Hastane Doktor Araştırıyoruz
İyi akşamlar, babamın kalbine giden 3 tane damarı 100%80 tıkalıymış aort damarı 100%45 büyümüş. Ameliyat olması gerekiyormuş, hastane doktor araştırıyoruz. İnternette gördüm sizi yazayım dedim.
Elimiz Kolumuz Bağlandı
Merhaba hocam,
Babam kalp krizi geçirdi ve hastaneye kaldırdık. Sol ana arter tam tıkalıymış. Stent takılarak açıldı, birde sol on inen arter rca ona da stent takıldı 2 tane, o da tam açıklık sağlandı. Fakat doktorun demesine göre geç kalınmış, hastanın kalp hücreleri ölmüş ve kalbin yüzde 25i çalışıyormuş ne yapmamız lazım. Elimiz kolumuz bağlandı çok kötü durumdayız hasta 53 yaşında yardımlarınızı bekliyorum.

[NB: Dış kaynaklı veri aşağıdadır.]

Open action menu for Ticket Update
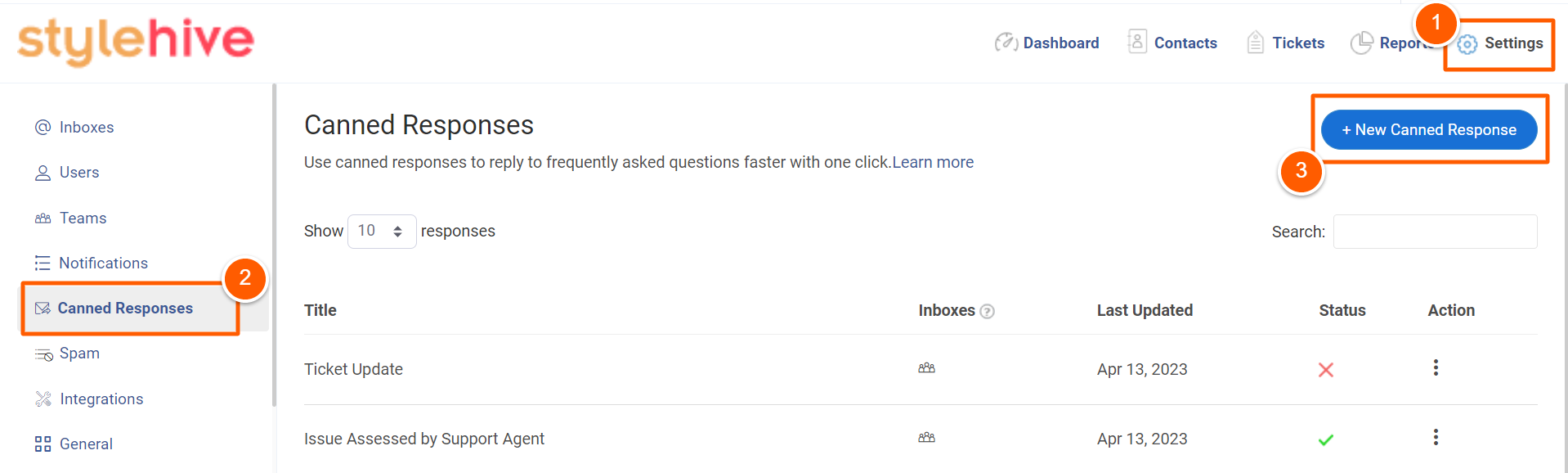The height and width of the screenshot is (473, 1568). [x=1436, y=367]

Fakat Altta Yatan Gerçek Neden Çözülmedikçe
Yaklaşık 8-9 aydır kalbime musallat olan bir aritmi şikayetim mevcut. Şu günlerde Bisoprolol 5mg/gün devam ediyor olmama rağmen, yine artış gösterdi. Beni rahatsız edecek sayıda VES’lerim oluyor. Kronik stresle yoğun bir ilişkisi olabileceğini düşünüyorum. Doz arttırırsam (daha öncesinde olduğu gibi) bir süreliğine rahatlayacağımı düşünüyorum fakat altta yatan gerçek neden çözülmedikçe hissediyorum ki bu geri gelecek. Bu sebeple biyorezonans tedavisi için sizinle görüşmek istiyorum. Teşekkürler,
DÜŞÜK KARBONHİDRATLI DİYET
Ben size Turkiye disindan yaziyorum. 40 yildir tenis sporu ile haşir nesir oldum. Hafif gogus agrisi hissetmem uzerine … Universite hastanesine kontrol oldum. Stress Testi pozitif sonuc verdi. Doktorum Ecoprin ve Vasoxen almami tavsiye etti. Bu ilaclari su anda duzenli aliyorum. Hatta muadilini dahi almiyorum soyleneni yapmak icin, Turkiye'den getirtiyorum. Doktorum "dusuk karbonhidratli diyet" onerdi. Onu da yapiyorum. Bu ilaclari almaya basladiktan ve diyetde de bir/bir bucuk ay sure gectikten sonra, once, bir yerde yuruyus sonrasi otururken birden sol bacagim baldir icine sanki bicak saplanmis gibi keskin bir agri girdi ve cok hissettirdi kendisini. Daha sonra gunde 2/3 kez tekrarlamaya basladi. Simdi kafamda grafik ciziyorum, bu sayi 3/4'e cikti.
Bunun ne olabilecegini ve ne yapmam gerektigini uzaktan da olsa tavsiye edebilirseniz mutesekkir kalirim. Tesekkurler.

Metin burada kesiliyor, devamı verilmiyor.